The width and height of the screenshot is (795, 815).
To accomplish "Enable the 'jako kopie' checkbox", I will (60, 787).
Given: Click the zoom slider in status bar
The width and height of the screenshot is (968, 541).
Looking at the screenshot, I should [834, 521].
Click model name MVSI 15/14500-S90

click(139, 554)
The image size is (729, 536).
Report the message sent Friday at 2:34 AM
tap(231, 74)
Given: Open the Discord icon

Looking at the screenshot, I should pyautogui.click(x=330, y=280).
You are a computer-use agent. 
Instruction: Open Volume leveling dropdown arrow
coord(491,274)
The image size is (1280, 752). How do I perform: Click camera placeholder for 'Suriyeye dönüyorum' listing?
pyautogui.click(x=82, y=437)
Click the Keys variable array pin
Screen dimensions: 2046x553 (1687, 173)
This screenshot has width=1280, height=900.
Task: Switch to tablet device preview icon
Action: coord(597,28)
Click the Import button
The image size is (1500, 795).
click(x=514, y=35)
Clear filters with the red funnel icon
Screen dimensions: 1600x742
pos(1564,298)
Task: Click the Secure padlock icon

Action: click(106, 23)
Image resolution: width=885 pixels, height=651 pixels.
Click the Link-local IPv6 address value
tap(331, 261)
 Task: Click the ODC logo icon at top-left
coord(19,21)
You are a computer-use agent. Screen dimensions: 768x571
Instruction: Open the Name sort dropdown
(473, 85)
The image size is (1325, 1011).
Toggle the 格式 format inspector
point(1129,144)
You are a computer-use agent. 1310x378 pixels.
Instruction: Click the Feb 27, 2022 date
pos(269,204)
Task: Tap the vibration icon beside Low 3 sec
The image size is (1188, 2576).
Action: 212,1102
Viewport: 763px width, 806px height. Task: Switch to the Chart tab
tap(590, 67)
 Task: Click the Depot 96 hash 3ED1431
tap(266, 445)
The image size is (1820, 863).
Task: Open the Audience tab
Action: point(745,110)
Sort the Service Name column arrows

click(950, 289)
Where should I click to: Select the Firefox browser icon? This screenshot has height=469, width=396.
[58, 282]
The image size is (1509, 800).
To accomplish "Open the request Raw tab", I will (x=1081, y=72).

WORK TASK
Please reproduce each entry above exactly as it reads.

ANSWER TO THE PROBLEM
The width and height of the screenshot is (795, 815).
To accomplish "Enable the 'jako kopie' checkbox", I will (60, 787).
Given: Click the zoom slider in status bar
The width and height of the screenshot is (968, 541).
Looking at the screenshot, I should [834, 521].
Click model name MVSI 15/14500-S90

click(139, 554)
The image size is (729, 536).
Report the message sent Friday at 2:34 AM
tap(231, 74)
Given: Open the Discord icon

Looking at the screenshot, I should pyautogui.click(x=330, y=280).
You are a computer-use agent. 
Instruction: Open Volume leveling dropdown arrow
coord(491,274)
The image size is (1280, 752). How do I perform: Click camera placeholder for 'Suriyeye dönüyorum' listing?
pyautogui.click(x=82, y=437)
Click the Keys variable array pin
Screen dimensions: 2046x553 (1687, 173)
This screenshot has width=1280, height=900.
Task: Switch to tablet device preview icon
Action: coord(597,28)
Click the Import button
The image size is (1500, 795).
click(x=514, y=35)
Clear filters with the red funnel icon
Screen dimensions: 1600x742
pos(1564,298)
Task: Click the Secure padlock icon

Action: click(106, 23)
Image resolution: width=885 pixels, height=651 pixels.
Click the Link-local IPv6 address value
tap(331, 261)
 Task: Click the ODC logo icon at top-left
coord(19,21)
You are a computer-use agent. Screen dimensions: 768x571
Instruction: Open the Name sort dropdown
(473, 85)
The image size is (1325, 1011).
Toggle the 格式 format inspector
point(1129,144)
You are a computer-use agent. 1310x378 pixels.
Instruction: Click the Feb 27, 2022 date
pos(269,204)
Task: Tap the vibration icon beside Low 3 sec
The image size is (1188, 2576).
Action: 212,1102
Viewport: 763px width, 806px height. Task: Switch to the Chart tab
tap(590, 67)
 Task: Click the Depot 96 hash 3ED1431
tap(266, 445)
The image size is (1820, 863).
Task: Open the Audience tab
Action: point(745,110)
Sort the Service Name column arrows

click(950, 289)
Where should I click to: Select the Firefox browser icon? This screenshot has height=469, width=396.
[58, 282]
The image size is (1509, 800).
To accomplish "Open the request Raw tab", I will (x=1081, y=72).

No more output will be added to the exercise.